WHAT YOU WILL DO: Could you copy, word for word, the lines running from the one that contains "Select the 'Dữ" through the one that contains "Action: tap(245, 340)", with both of those lines included?

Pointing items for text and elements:
----

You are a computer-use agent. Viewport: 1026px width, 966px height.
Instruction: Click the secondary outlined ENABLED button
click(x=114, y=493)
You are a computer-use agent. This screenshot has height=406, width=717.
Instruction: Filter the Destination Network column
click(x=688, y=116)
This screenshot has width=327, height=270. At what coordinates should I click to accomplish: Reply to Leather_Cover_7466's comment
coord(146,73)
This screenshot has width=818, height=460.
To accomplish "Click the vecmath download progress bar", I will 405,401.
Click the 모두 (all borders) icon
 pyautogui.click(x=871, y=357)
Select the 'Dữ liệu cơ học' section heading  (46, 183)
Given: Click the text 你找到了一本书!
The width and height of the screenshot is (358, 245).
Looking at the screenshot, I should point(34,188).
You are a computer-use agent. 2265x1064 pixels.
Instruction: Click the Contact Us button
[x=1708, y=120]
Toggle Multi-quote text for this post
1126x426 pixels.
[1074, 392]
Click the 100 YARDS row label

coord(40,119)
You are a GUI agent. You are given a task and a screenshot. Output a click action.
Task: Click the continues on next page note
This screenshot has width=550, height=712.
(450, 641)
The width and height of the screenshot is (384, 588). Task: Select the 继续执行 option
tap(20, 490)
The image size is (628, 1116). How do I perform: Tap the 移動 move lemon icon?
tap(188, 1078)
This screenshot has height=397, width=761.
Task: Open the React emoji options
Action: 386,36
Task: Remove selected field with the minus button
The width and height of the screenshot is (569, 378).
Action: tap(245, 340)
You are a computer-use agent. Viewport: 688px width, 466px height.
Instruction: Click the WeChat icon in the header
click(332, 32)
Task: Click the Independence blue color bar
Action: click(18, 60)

----

TASK RESULT:
Select the 'Dữ liệu cơ học' section heading  (46, 183)
Given: Click the text 你找到了一本书!
The width and height of the screenshot is (358, 245).
Looking at the screenshot, I should point(34,188).
You are a computer-use agent. 2265x1064 pixels.
Instruction: Click the Contact Us button
[x=1708, y=120]
Toggle Multi-quote text for this post
1126x426 pixels.
[1074, 392]
Click the 100 YARDS row label

coord(40,119)
You are a GUI agent. You are given a task and a screenshot. Output a click action.
Task: Click the continues on next page note
This screenshot has width=550, height=712.
(450, 641)
The width and height of the screenshot is (384, 588). Task: Select the 继续执行 option
tap(20, 490)
The image size is (628, 1116). How do I perform: Tap the 移動 move lemon icon?
tap(188, 1078)
This screenshot has height=397, width=761.
Task: Open the React emoji options
Action: 386,36
Task: Remove selected field with the minus button
The width and height of the screenshot is (569, 378).
Action: tap(245, 340)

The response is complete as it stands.